Web Design Brisbane - Raycon Web Design Brisbane - Raycon


View full article list

Threats to Email Delivery

Mark Edwards

As the volume of spam increases IT Managers use an increasing array of tools to reduce the volume of unwanted messages entering their corporate mailservers. The larger the corporation the larger the volume of junk mail they have to contend with and the more draconian the solutions they need to apply to deal with the problem. For those of us who send legitimate emails, the instance of emails not being delivered for various reasons is increasing.

Here is a list of some of the tools being used to protect corporate mailservers:

Content Filters - These are perhaps the most pervasive threat to email delivery. These filters rely on a list of keywords in the content of the message to identify spam. The list of words triggering rejection is getting quite difficult to avoid, for instance, funny and guarantee.

Blacklists - Some ISPs check against these global lists of known spammers by looking at the headers of your emails for the IP address that it was sent from. Some of these blacklists block an entire range of IP addresses when they find instances of spamming meaning that legitimate businesses end up black listed simply by using the same hosting company as a spammer. Many also regularly check IP addresses to ensure it is not an open relay that anyone can use to send email or whether the IP address matches the domain name.
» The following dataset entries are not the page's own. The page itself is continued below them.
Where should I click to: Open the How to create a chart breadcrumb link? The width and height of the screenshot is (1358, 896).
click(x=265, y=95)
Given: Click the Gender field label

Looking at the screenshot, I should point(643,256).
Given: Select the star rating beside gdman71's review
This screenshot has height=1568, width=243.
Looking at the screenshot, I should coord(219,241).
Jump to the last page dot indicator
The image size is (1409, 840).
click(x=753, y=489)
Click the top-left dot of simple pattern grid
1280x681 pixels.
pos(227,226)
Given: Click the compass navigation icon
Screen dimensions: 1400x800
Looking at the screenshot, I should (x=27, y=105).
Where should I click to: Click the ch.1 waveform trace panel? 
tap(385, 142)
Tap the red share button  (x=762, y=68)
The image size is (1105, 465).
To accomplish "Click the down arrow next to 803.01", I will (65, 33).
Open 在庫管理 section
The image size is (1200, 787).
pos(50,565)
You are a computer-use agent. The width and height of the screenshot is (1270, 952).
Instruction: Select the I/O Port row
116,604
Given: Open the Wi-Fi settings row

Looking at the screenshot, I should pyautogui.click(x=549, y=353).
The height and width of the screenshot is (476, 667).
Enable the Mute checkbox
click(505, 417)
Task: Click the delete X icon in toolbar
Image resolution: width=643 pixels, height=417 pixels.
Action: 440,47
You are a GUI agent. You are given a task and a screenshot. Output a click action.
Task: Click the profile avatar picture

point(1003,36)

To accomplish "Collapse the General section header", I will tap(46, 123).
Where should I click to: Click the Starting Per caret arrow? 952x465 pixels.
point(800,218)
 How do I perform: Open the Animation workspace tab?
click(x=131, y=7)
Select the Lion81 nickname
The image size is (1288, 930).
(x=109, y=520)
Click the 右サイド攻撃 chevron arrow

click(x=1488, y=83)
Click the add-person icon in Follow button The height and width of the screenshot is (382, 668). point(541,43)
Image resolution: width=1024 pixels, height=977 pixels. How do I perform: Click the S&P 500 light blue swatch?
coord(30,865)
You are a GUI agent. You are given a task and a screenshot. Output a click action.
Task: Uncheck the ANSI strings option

Volume Filters - Certain large ISPs use these filters to identify and block spam. If more than a threshold number of emails is received from the one sender within a set period of time the message is then regarded as spam and blocked.

Bounce Removal Checking - Yahoo, amongst others, records continuous attempts to deliver email to non-existent addresses. If you keep trying to email the address instead of removing it from your list, all email you send to Yahoo may be blocked. Thus, you should remove undeliverable addresses promptly.

Mail Servers with dynamically assigned IP addresses - In April 2003, AOL blocked email traffic from all mail servers of this type which affected a lot of legitimate home based business mail servers.